Studierende ausgezeichnet

Mit einem Preis der Fürst-Carl-Stiftung wurde das Engagement von neun Studierenden der Hochschule geehrt. Benjamin Baser, Bertrand Bazie, Nadine Hübner, Marvin Hrazdira und Mario Mamic aus dem dritten Semester Facility and Process Design erhielten einen Preis für ihr studentisches Forschungsprojekt „Geschäftsmodellierung für das Superfood Moringa“. Als Bildungsausländer erhielten Zaher Al-Khaleefy aus dem zweiten Semester Pharmatechnik und Letizia Crepaz aus dem siebten Semester Lebensmittel, Ernährung, Hygiene einen Preis. Fabian Friedl aus dem vierten Semester Betriebswirtschaftslehre und Lisa Kräutle aus dem siebten Semester Lebensmittel, Ernährung, Hygiene wurden für ihr soziales ehrenamtliches Engagement im Kreis Sigmaringen ausgezeichnet.
Die Philipp-Matthäus-Hahn-Stiftung in Albstadt verlieh eine Auszeichnung an sechs Studierende aus dem Zollern-Alb-Kreis. Sascha Lanzinger und Michael Veser aus dem fünften Semester IT Security erhielten einen Preis für ihr Forschungsprojekt „InMoov“. Ebenfalls ausgezeichnet wurde Alex Pangui Takoudjou aus Kamerun im fünften Semester Wirtschaftsinformatik.
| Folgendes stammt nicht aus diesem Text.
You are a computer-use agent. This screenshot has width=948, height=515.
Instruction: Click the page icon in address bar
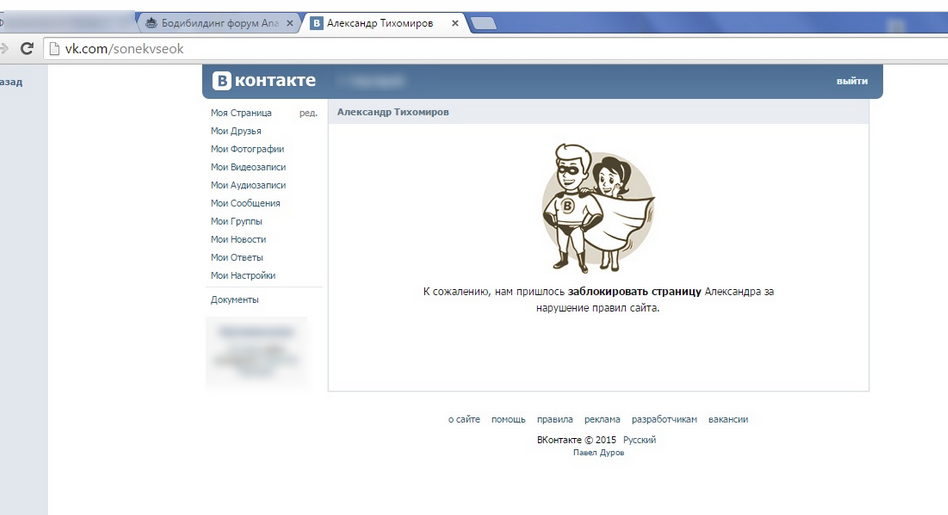click(55, 48)
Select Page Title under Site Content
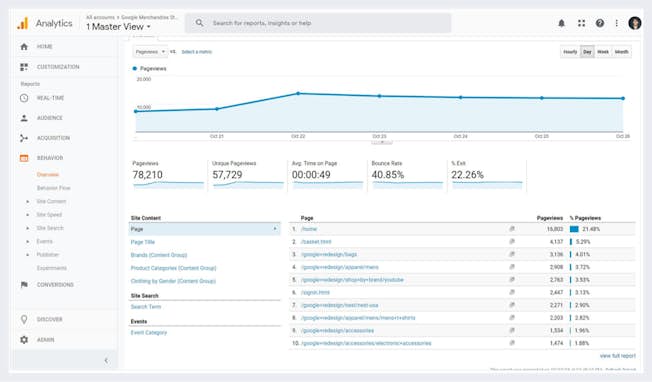Viewport: 652px width, 382px height. pyautogui.click(x=143, y=242)
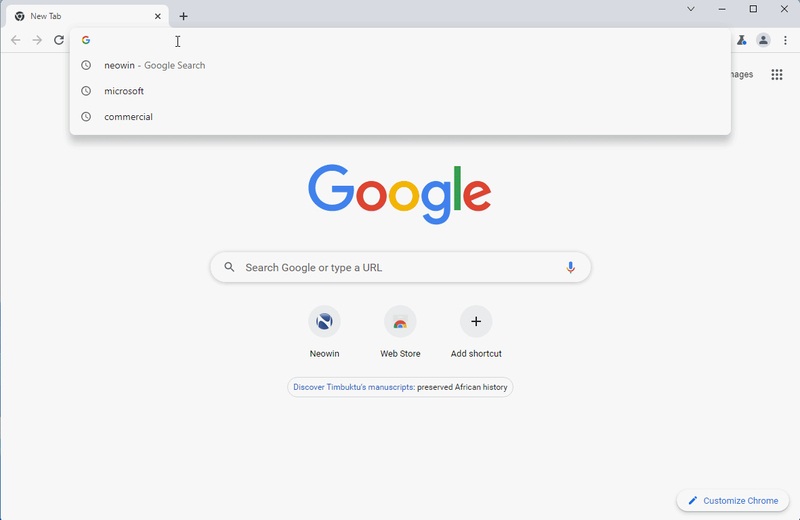Image resolution: width=800 pixels, height=520 pixels.
Task: Click the 'Search Google or type a URL' box
Action: (x=400, y=267)
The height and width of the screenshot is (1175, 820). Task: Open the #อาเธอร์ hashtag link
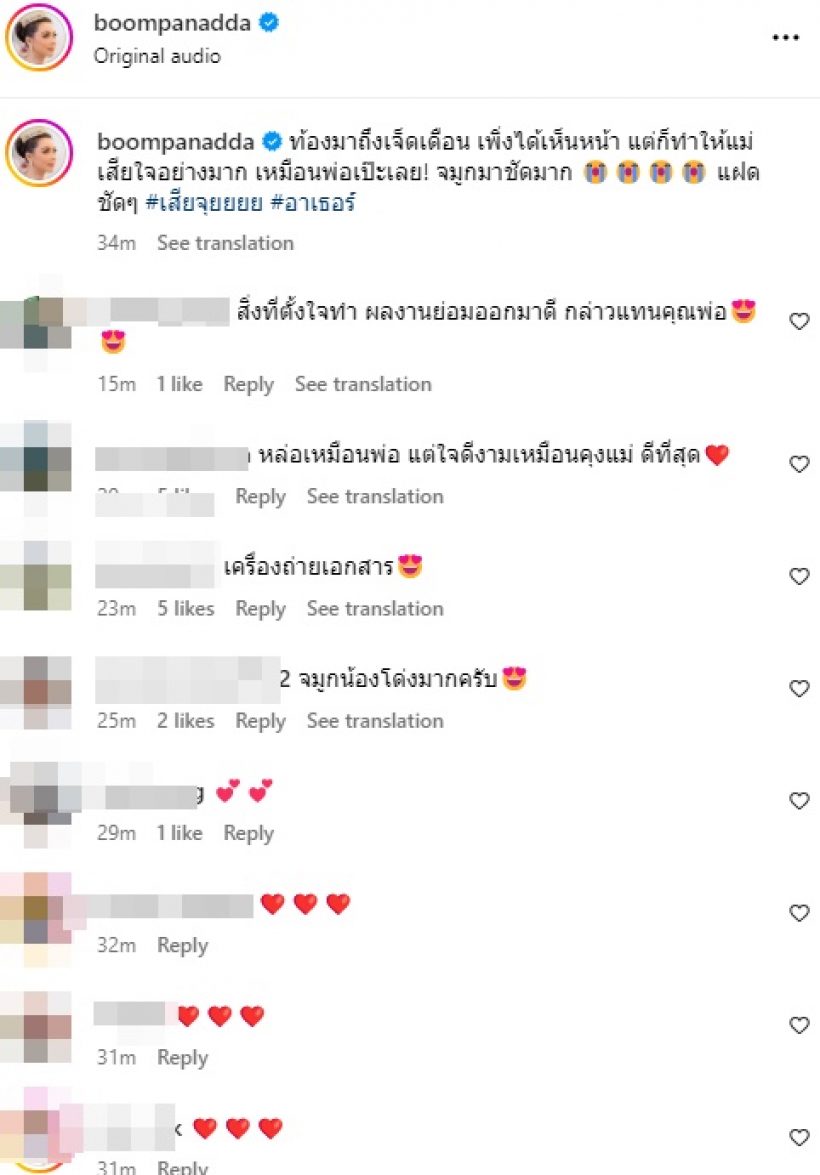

Einen Preis für ihre Bachelorthesis bei einer Firma im Zollernalbkreis erhielten Miriam Breda (ESGE Textilwerk Maag GmbH & Co.KG) und Moritz Roller (Gühring KG). Für sein soziales ehrenamtliches Engagement im Zollern-Alb-Kreis wurde außerdem Joel Eichberger geehrt.

Vorstellung von Studierendenprojekten – Future City Sigmaringen

Die Hochschule ist stolz auf eine Vielzahl von innovativen Studierendenprojekten. Um diese in den Fokus zu rücken, wird zukünftig an jedem Sommerempfang ein Studierendenprojekt am jeweiligen Standort präsentiert. Den Auftakt machten Studierende des Master-Studiengangs Betriebswirtschaft und Management mit ihrer Projektarbeit „Future City Sigmaringen“. In einer Machbarkeitsstudie haben die Studierenden verschiedene Modelle einer Zukunftsstadt auf dem InnoCamp Gelände analysiert und bewertet. Grundlage der Untersuchung war eine Befragung von Bevölkerung, Professoren, Stadt und Unternehmen.


Mit den Worten „Es war uns eine Ehre“ schloss Rektorin Dr. Ingeborg Mühldorfer den offiziellen Teil der Veranstaltung. Für das leibliche Wohl im Rahmen des Sommerempfangs sorgte die Hochschule im Anschluss bei einem kleinen Imbiss. Musikalisch begleitet wurde der Empfang von der Band Jazzmatics. Für Erfrischung sorgte der eigens vorgefahrene Eiswagen.